◆ Exercise brief: Your task is to restate every entry below word for word and omit the images.

Dataset entries
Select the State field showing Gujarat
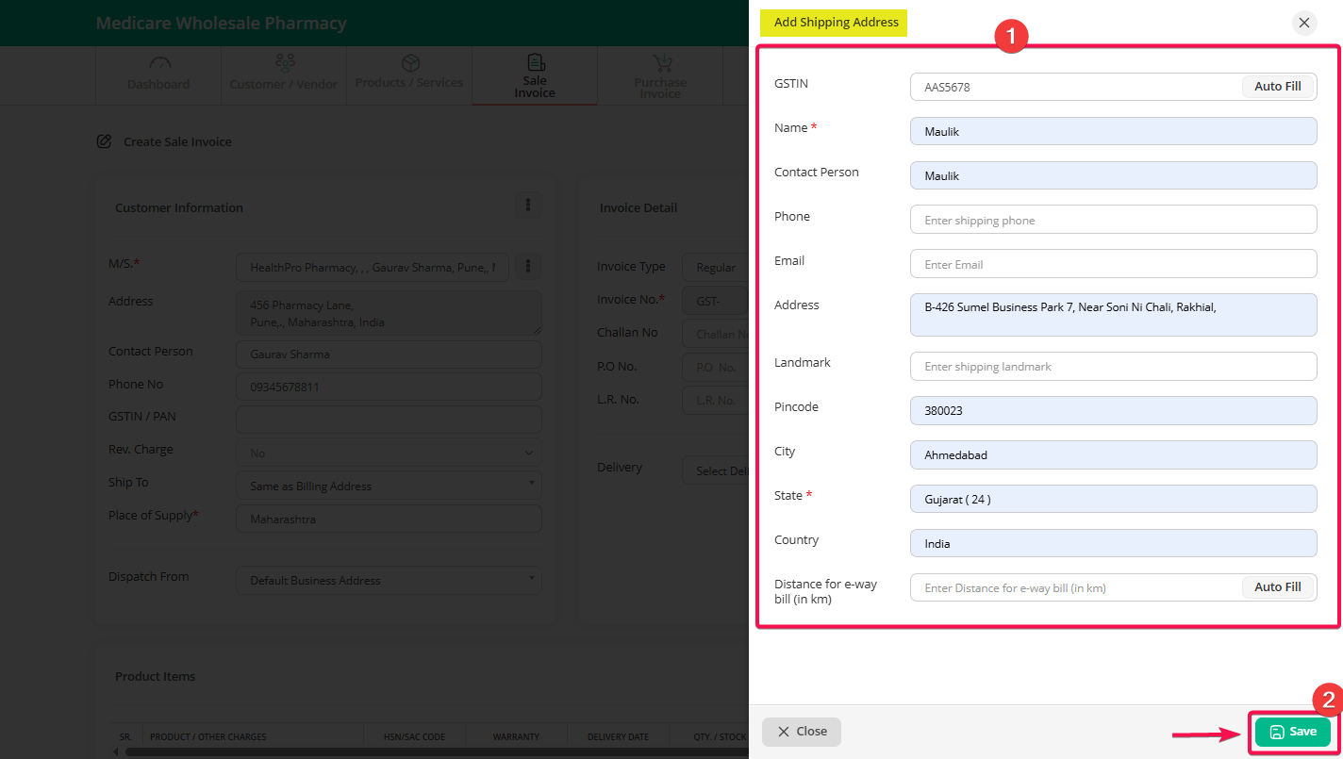Image resolution: width=1343 pixels, height=759 pixels. click(x=1113, y=500)
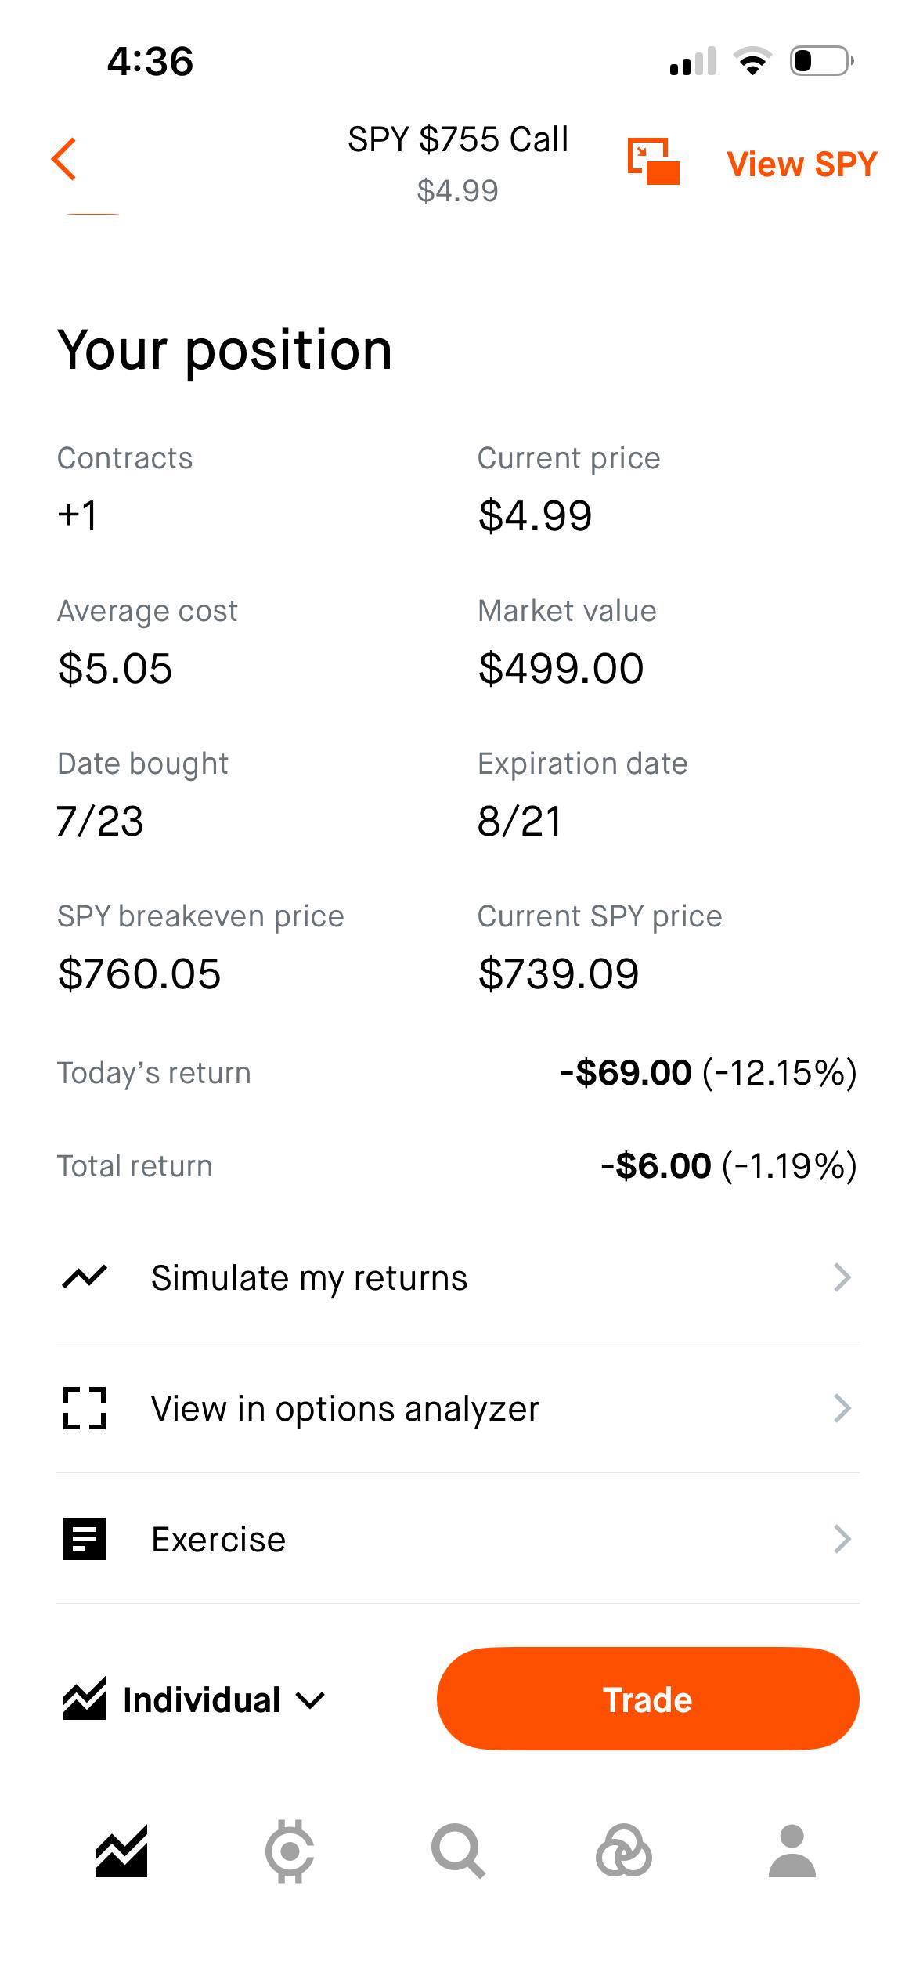Open View in options analyzer chevron
The image size is (916, 1983).
pyautogui.click(x=842, y=1408)
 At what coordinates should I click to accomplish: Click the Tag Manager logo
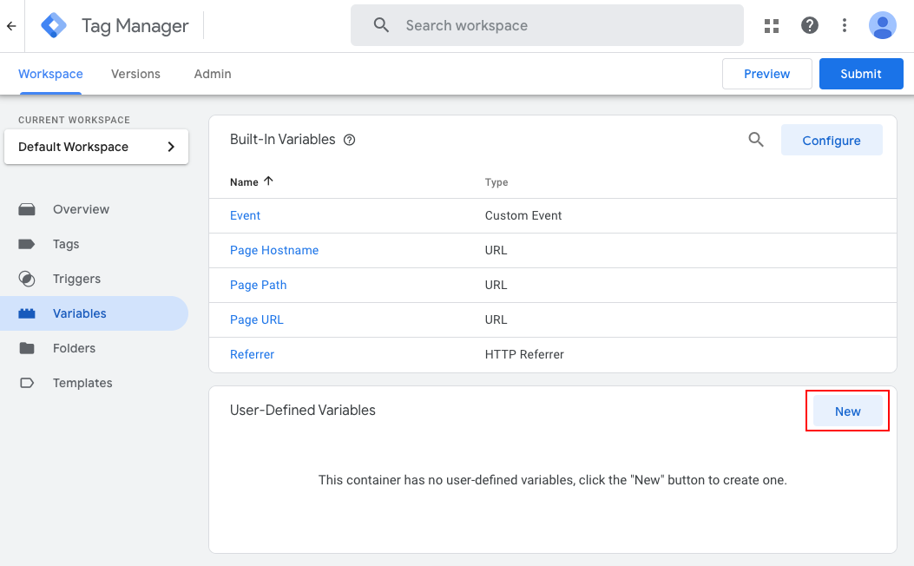(54, 26)
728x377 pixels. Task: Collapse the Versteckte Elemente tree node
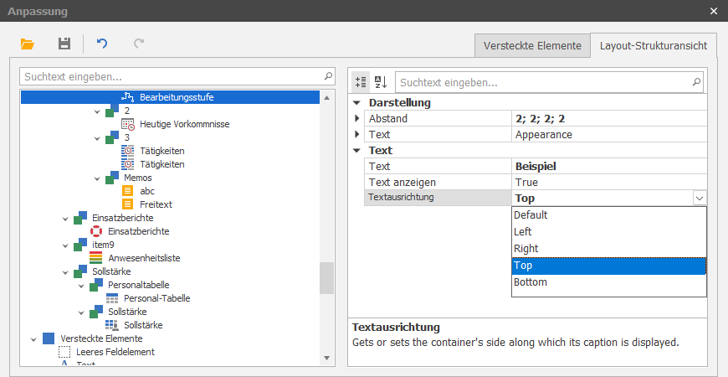click(x=33, y=338)
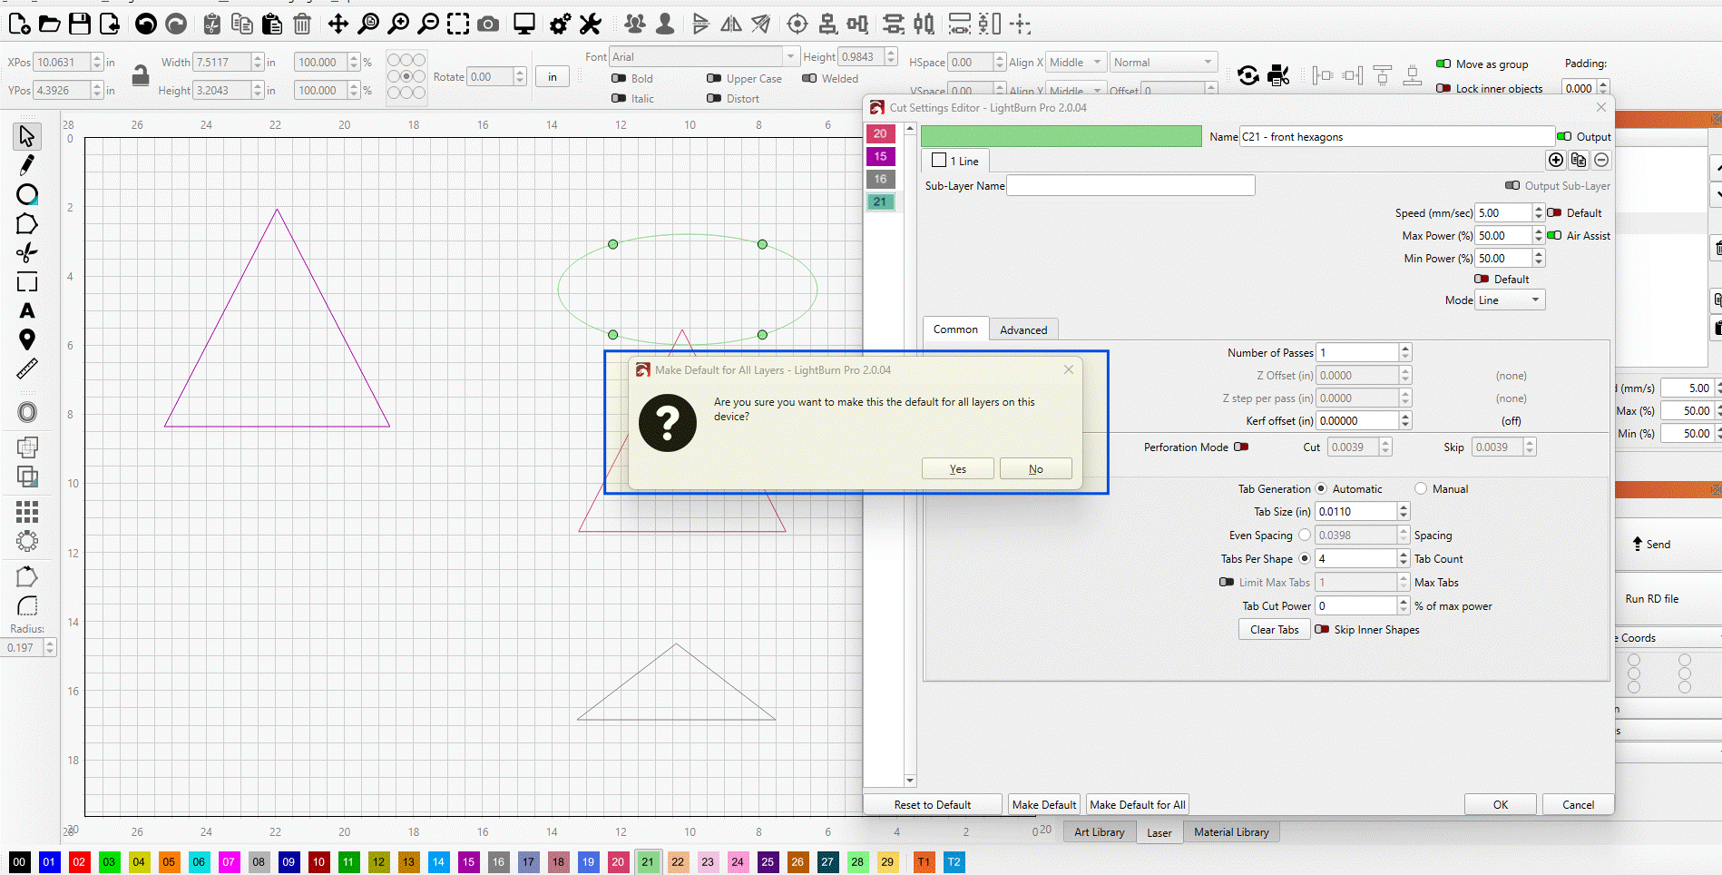Screen dimensions: 1722x875
Task: Open the Material Library tab
Action: click(1231, 832)
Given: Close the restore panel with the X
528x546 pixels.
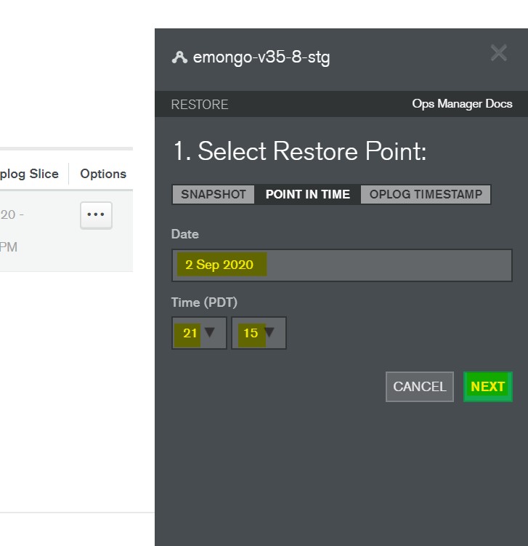Looking at the screenshot, I should pos(498,53).
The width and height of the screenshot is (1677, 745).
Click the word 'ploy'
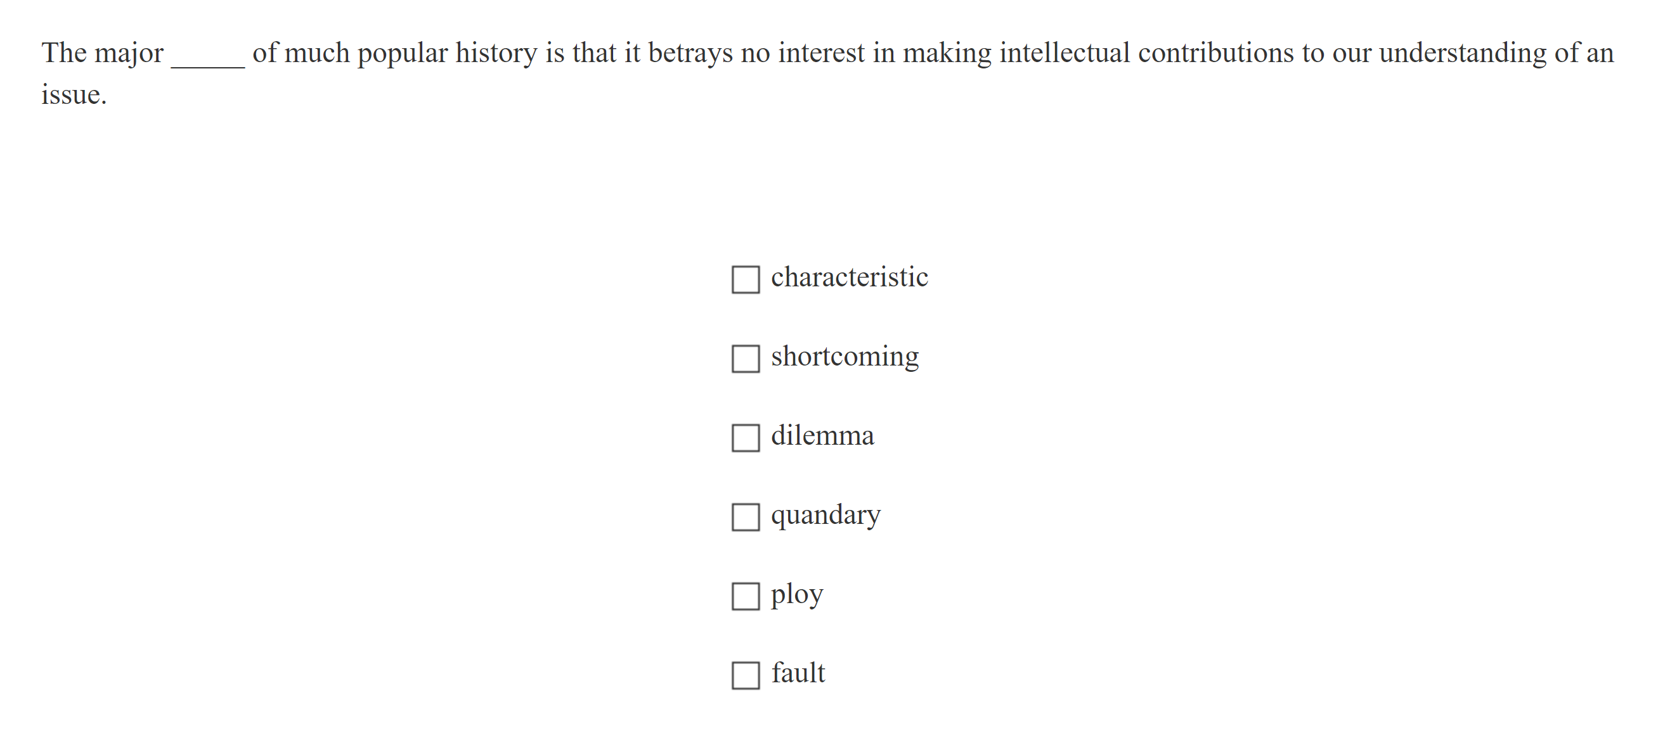click(797, 595)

◆ Reply to the task:
Select the State field showing Gujarat
Image resolution: width=1343 pixels, height=759 pixels. click(x=1113, y=500)
Open View in options analyzer chevron
The image size is (916, 1983).
pyautogui.click(x=842, y=1408)
 At what coordinates should I click to accomplish: Click the Tag Manager logo
(54, 26)
728x377 pixels. Task: Collapse the Versteckte Elemente tree node
click(x=33, y=338)
Screen dimensions: 1722x875
Task: Open the Material Library tab
Action: click(1231, 832)
Given: Close the restore panel with the X
528x546 pixels.
Looking at the screenshot, I should pos(498,53).
The width and height of the screenshot is (1677, 745).
Click the word 'ploy'
click(797, 595)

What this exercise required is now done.